The ideal approach for using drop/strip sets is to pick 3 compound exercises (exercises that use more than one joint and involve more than one muscle group) and a resistance that can be reduced easily and quickly. Selectorized machines (selectorized refers to a machine that has weights already and you change the resistance by using a pin while a plate-loading machine has to have weights added to it manually) or dumbbells tend to work best. In picking your three movements, choose one for the lower body so it stresses the thighs and hips, one movement that works the back and biceps and another that will stress the chest, shoulders and triceps. An example may be a workout that involves a leg press, pulldown and shoulder press. These three movements will hit every major muscle group quite intensely and effectively. If you pick a piece of equipment and requires you to plate-load or you use a barbell, make sure to have a qualified spotter or training partner drop or strip the weights for you after, of course, you’ve set it up for the proper increment drops. A quick example of the plate-loaded leg press using 200 pounds for your initial set: load the leg press so that it totals 200 pounds but allows you to drop/strip the resistance by 35 pound plates (which is about 17%) so you just need to make two easy drops.

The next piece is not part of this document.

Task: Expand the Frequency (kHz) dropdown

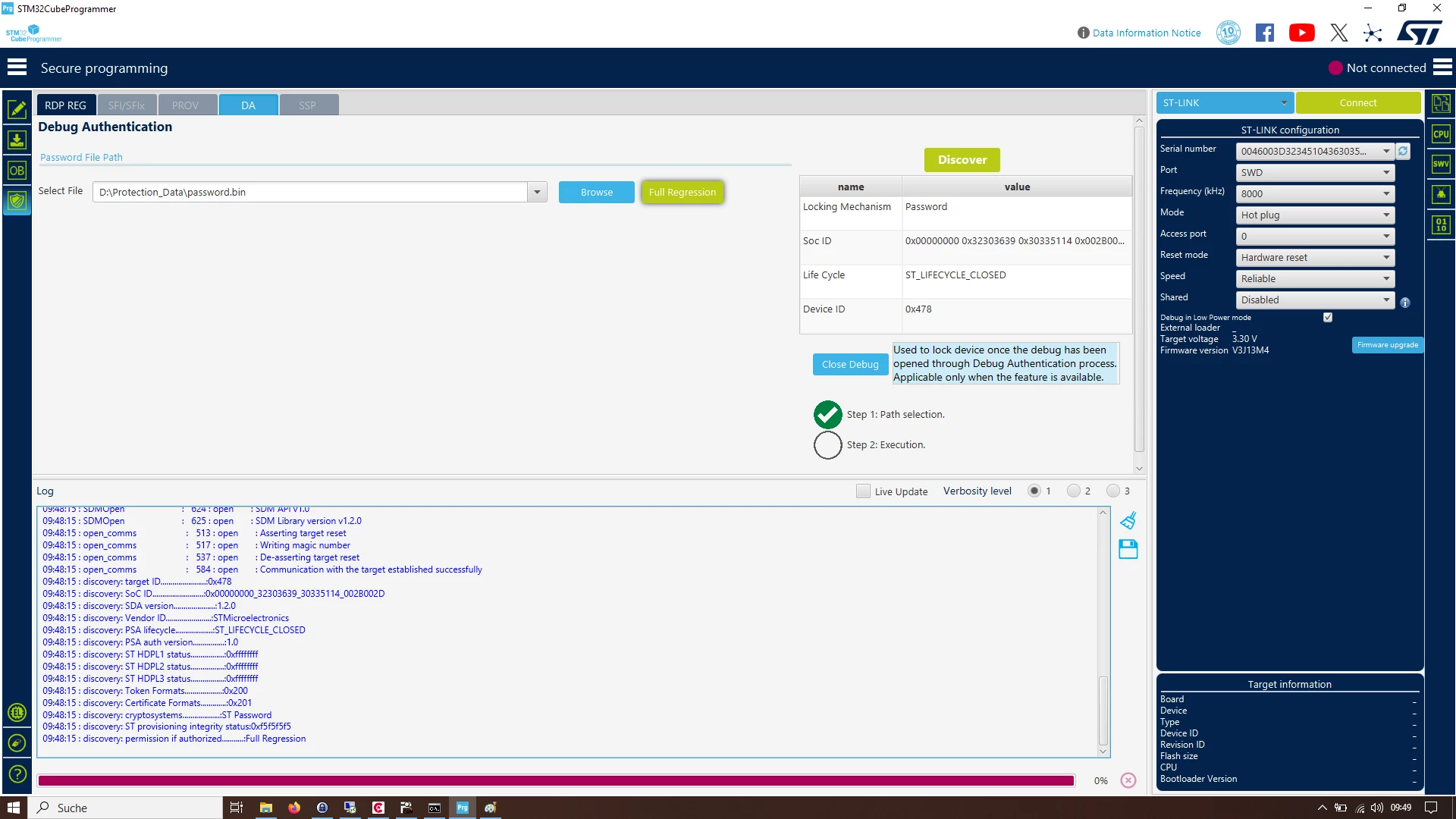Action: point(1315,194)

In essence, a workout of this magnitude is providing nine highly intense sets in a very short amount of time (probably no more than 10-12 minutes). There is no doubt that you will stimulate plenty of muscle fiber and your cardio respiratory system to its fullest.

Fred Fornicola

Thursday, July 22, 2010

Some people making lifting weights their life - nothing wrong with that. Others strength train as a means to enhance their athletic or recreational performance...and that's good too. While others use strength training to be more functional and a "part" of their overall exercise program...and that's great. But remember,... regardless of your reason for training, it's all about improving your health.

Tuesday, July 20, 2010

Big Daddy D

Big Daddy D

Darryl (also referred to as Big Daddy D around here) has been training with me for 6 ½ years. Darryl has been on the up-and-down fat loss wagon for some years now, but over the last 6 month’s we have honed in on the right exercise frequency/intensity and he has stayed strong on his nutritional plan allowing him to lose over 25 pounds of fat and gain around 5+ pounds of muscle. Darryl at one time trained twice a week then went to three times a week and for the last several month’s has been strength training just once a week with me. On Saturday’s, he and a couple of other guys come in and we go through a very intense conditioning program using the Concept II Rower and the Concept II SkiErg.

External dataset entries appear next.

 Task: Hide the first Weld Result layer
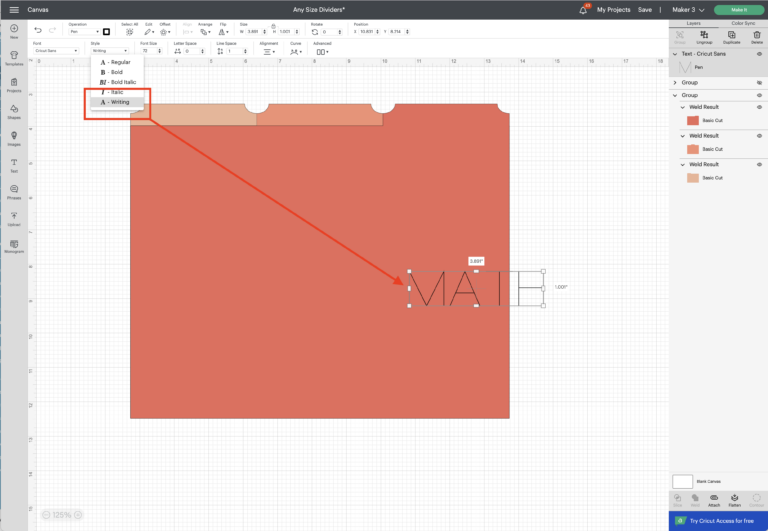pyautogui.click(x=760, y=107)
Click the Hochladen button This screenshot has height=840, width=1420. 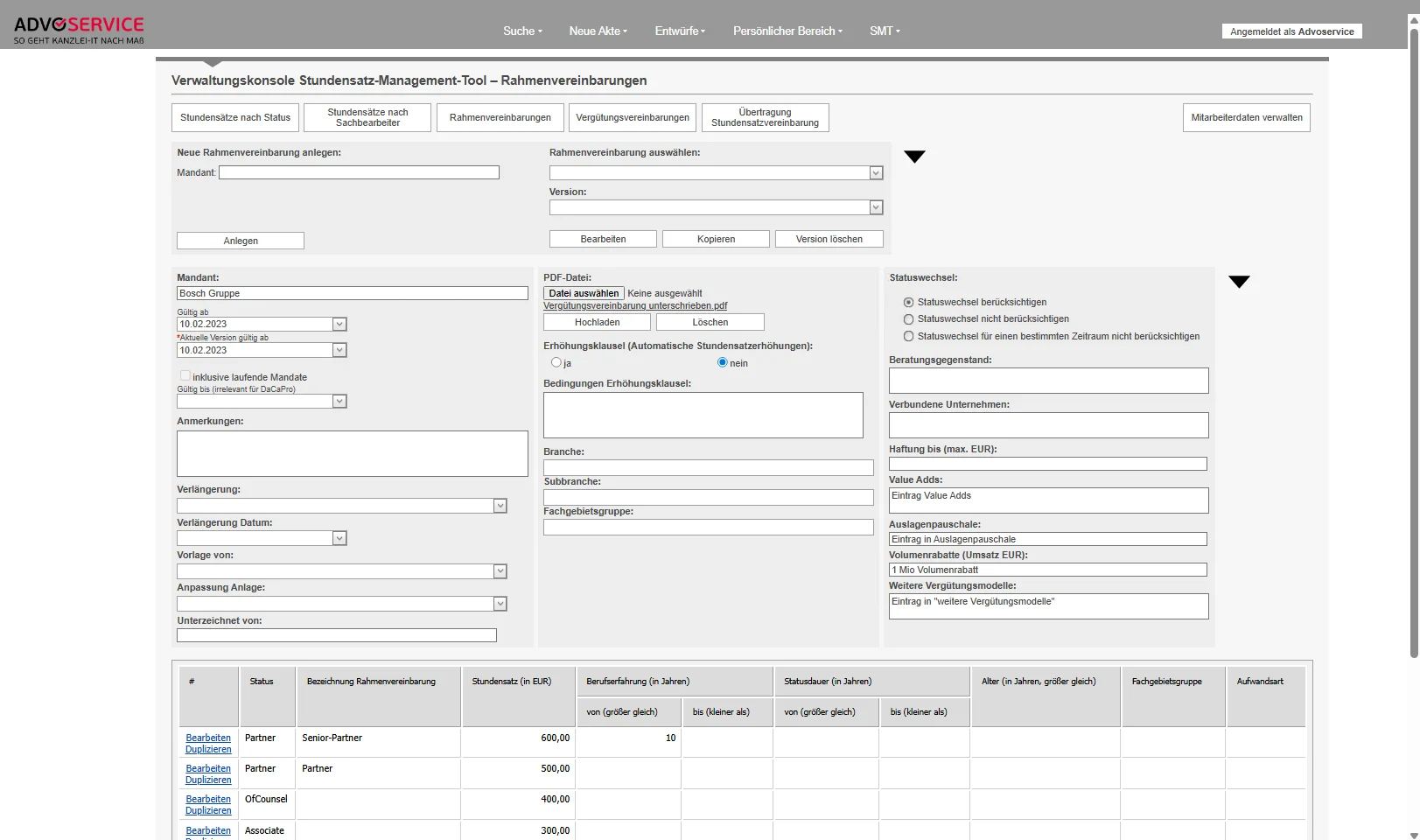click(x=597, y=322)
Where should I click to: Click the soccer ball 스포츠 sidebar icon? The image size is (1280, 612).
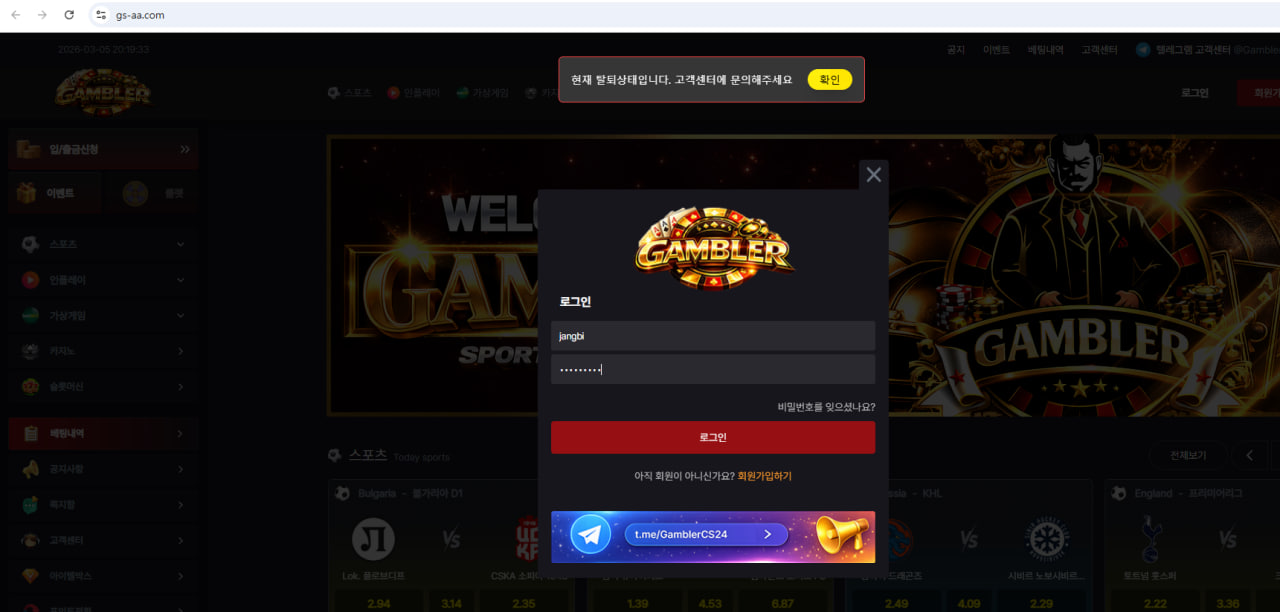click(30, 244)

Today, Darryl’s workout consisted of the following:

*Machine Pullover – 8 reps to failure plus a couple forced reps - supersetted with*Machine Pulldowns – 4 reps plus a static hold in the MMA position (Maximum Moment Arm)* Machine Shoulder Press – 3 reps plus various static hold positions for 5 seconds each*Single Leg, Leg Press on the Nautilus Leverage – 5 reps each leg alternating for 3 sets (15 total reps per leg)* TrapBar DL/Hi Pull combo for a handful of reps…..(see attached video)

And then Darryl rested……he had no choice!

Check out the video! DARRYL DEADLIFTS

Friday, July 16, 2010

The Entire Body

Name one sport, athletic event or physical activity that doesn't engage all the muscles of the body? Well, I'll make it easy for you, there isn't one. Certain areas of the body may be emphasized more than others as in running or cycling, but don't think for a minute that your entire body isn't involved in activities like these...you would be sadly mistaken.